Just enough RFC822

Second on my list of email filters was a filter that splits a ‘domain mailbox’ into several different mailboxes depending on the username that the email is addressed to. This is basically just an intelligent version of the mailbox writing filter. The problem was, it needed to understand RFC822 addressing…

I have several POP3 mailboxes that work at a domain level. For example I can recieve pretty.much.anything@lenholgate.com. The guys that manage the domain supply me with a single POP3 mailbox and I’d like to split it locally using a mail filter.

The filter will work in a similar way to the mailbox writing filter except that it will have a map of email adresses to mailboxes. When it filters a mail message it will work out who the message is for and deliver it to the appropriate mailbox. A message might be for several mailboxes or there may be no mailboxes that accept the message.

I can write tests for the new filter and get as far as having it process a simple email address do@dah.com and then I realise that parsing a string of email addresses from a mail header and getting a list of the actual addresses in mailbox@domain format is non trivial; after all, this is a valid address: "\"Muhammed Ali\" <Muhammed.(I am the greatest,) Ali @(the)Vegas.WBA> and the mailbox is Muhammed.Ali and the domain is Vegas.WBA. A quick flick through RFC822 leaves my head spinning at the thought of building a parser for the augmented BNF grammar that’s presented there.

I waste an hour or so scribbling simple state machines on my scratch pad and searching the web for someone else’s solution (why is it always in perl?).

Then I write a simple test for the CRFC822AddressParser class. "do@dah.com, dah@dah.com" and I build the state machine from there. Moving from simple to more complex addresses I use the BNF grammar to guide my tests and then adjust the state machine to parse the test case. At each stage the tests for the simpler cases support the new changes. In less time than I wasted fretting over the complexity of the problem and scouring the web I manage to implement the code. A little refactoring and we’re done. Step one is to split all of these addresses into a list of individual addresses. Step two is to take the individual addresses and extract the mailbox and domain portions. I use some of the more fiendish test addresses from the perl implementation that I found during my web search and they all pass :)

Once that’s done I can construct more convoluted tests for the domain mailbox filter…

Goals
A. From the RFC822 post, extract the passage starting with "I waste an hour" and going on through "always in perl?).".
B. In the RFC822 post, what class is the first simple test written for?
The material that follows is drawn from a separate source.

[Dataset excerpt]

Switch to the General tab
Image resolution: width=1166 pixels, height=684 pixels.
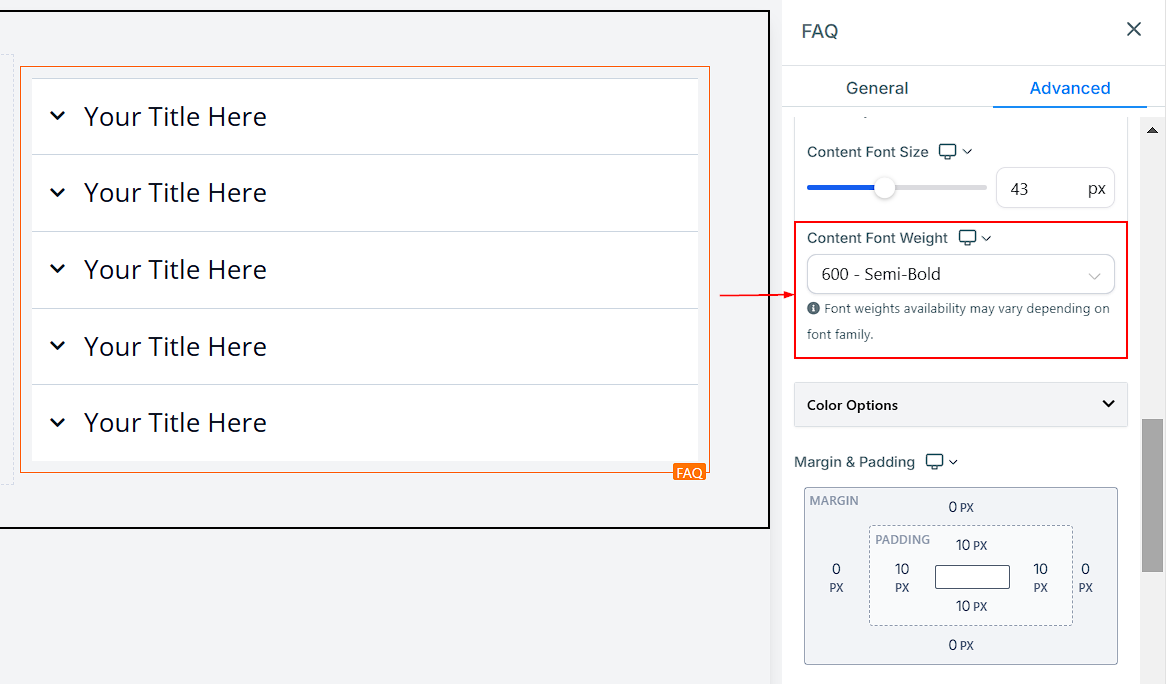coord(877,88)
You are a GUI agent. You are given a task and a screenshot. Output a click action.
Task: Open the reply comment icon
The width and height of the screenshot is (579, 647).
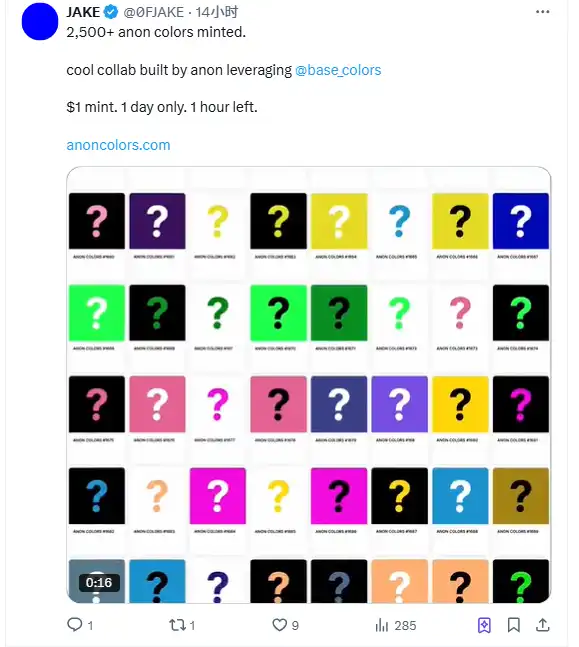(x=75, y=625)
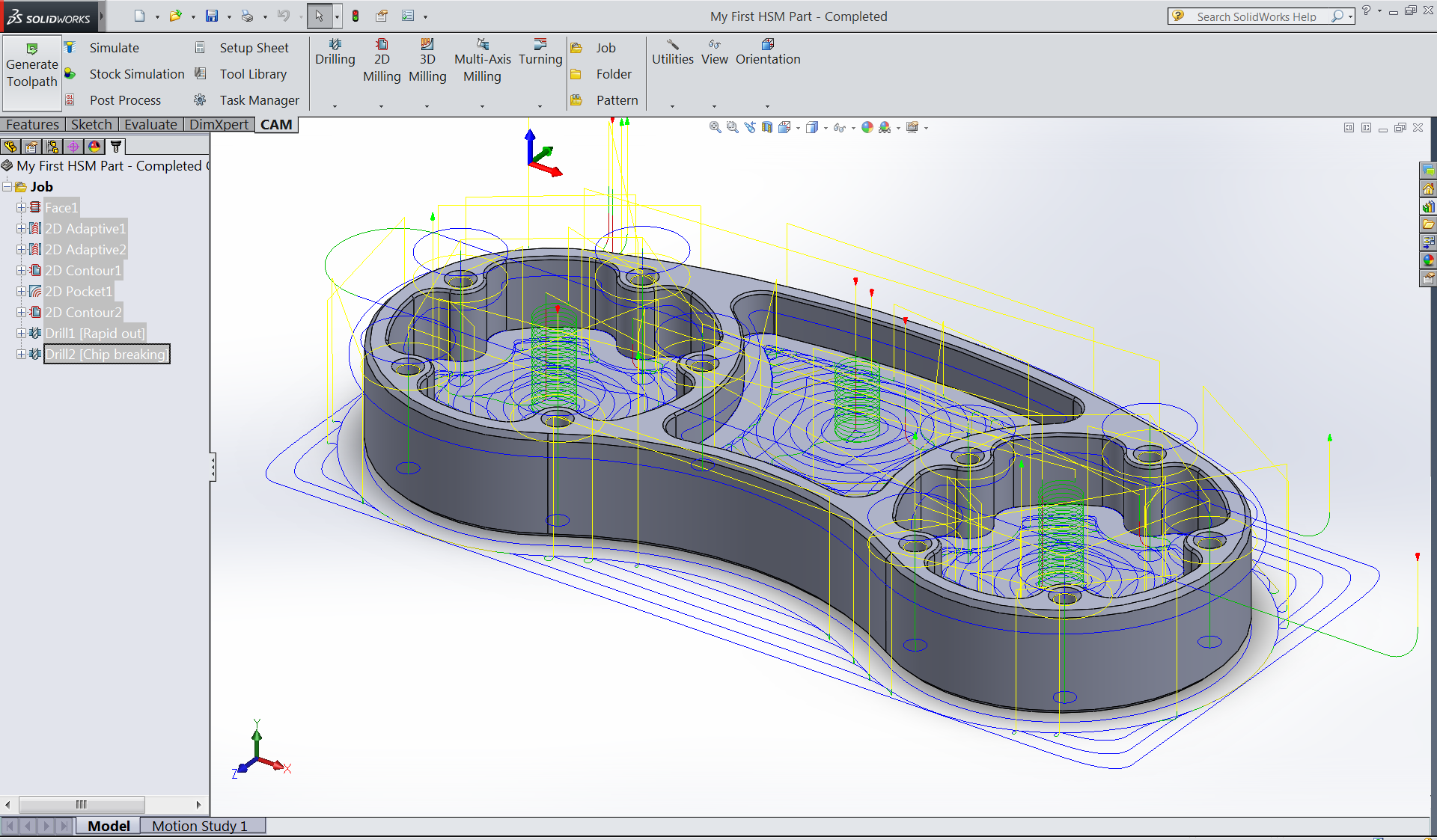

Worked solutions
A.
I waste an hour or so scribbling simple state machines on my scratch pad and searching the web for someone else’s solution (why is it always in perl?).

B. The CRFC822AddressParser class.